# ACTIVITY:
This exercise calls for the line with "[Advertisement] (174, 148)", the line with "Actualité (22, 1769)", and all lines between them in the material below, output exactly and with no other lines.
RECORDS FOR THE TASK Start Marker
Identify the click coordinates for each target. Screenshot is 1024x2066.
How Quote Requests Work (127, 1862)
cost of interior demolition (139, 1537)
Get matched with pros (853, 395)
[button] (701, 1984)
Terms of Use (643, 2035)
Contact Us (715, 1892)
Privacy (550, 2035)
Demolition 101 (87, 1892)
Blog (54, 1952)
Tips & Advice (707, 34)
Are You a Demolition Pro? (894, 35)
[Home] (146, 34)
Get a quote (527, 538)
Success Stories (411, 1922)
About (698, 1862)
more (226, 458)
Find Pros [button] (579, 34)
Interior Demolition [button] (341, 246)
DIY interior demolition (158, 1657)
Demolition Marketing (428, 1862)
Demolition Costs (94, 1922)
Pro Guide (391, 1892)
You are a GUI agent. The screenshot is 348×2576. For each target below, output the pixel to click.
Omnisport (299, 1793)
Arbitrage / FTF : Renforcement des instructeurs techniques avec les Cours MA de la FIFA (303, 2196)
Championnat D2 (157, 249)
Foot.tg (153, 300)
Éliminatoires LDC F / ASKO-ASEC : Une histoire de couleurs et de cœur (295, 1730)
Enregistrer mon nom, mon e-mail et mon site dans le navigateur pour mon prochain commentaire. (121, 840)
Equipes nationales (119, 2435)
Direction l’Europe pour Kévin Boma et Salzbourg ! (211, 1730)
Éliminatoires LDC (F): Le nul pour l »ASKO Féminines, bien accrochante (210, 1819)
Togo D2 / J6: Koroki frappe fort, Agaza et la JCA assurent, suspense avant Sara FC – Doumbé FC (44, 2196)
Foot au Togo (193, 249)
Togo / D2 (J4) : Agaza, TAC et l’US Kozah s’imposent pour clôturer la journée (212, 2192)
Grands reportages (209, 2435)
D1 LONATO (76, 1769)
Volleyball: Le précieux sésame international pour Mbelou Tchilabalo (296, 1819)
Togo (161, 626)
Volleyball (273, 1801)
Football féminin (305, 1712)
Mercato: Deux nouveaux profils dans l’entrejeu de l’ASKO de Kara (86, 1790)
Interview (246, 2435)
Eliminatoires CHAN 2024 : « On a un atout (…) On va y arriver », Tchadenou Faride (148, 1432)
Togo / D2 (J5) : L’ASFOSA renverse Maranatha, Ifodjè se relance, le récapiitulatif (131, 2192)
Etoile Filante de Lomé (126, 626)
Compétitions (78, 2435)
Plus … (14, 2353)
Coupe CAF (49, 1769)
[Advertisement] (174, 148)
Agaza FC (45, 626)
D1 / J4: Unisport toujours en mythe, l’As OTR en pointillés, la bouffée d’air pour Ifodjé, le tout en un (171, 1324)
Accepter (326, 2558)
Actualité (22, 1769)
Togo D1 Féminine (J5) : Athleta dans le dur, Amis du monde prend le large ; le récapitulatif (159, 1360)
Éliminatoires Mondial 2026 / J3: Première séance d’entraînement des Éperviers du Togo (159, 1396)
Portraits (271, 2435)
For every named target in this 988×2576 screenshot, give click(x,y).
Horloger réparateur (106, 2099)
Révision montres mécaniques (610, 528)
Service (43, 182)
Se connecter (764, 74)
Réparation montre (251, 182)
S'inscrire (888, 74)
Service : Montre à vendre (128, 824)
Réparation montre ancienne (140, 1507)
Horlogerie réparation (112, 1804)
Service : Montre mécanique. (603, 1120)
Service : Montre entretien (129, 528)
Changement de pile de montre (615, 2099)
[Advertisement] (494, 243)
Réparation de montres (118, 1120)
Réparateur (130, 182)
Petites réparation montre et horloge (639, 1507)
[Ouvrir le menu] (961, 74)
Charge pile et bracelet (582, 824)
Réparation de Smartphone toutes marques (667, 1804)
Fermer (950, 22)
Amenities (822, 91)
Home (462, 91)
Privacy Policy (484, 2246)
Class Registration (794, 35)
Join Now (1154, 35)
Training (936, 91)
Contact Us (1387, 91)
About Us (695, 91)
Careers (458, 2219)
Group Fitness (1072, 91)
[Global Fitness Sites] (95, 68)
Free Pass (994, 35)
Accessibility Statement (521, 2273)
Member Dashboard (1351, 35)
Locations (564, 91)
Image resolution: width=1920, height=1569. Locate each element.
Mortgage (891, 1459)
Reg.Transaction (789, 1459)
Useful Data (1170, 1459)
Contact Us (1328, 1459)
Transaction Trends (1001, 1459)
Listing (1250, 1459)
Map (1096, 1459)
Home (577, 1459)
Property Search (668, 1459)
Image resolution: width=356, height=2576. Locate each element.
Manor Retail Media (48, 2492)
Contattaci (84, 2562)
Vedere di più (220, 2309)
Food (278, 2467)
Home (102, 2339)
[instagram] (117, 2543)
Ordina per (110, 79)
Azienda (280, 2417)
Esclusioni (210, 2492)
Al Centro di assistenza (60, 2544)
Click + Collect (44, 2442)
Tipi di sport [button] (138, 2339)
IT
RECORDS FOR THE TASK End Marker
# OUTPUT FOR THIS TASK:
[Advertisement] (174, 148)
Agaza FC (45, 626)
D1 / J4: Unisport toujours en mythe, l’As OTR en pointillés, la bouffée d’air pour Ifodjé, le tout en un (171, 1324)
Accepter (326, 2558)
Actualité (22, 1769)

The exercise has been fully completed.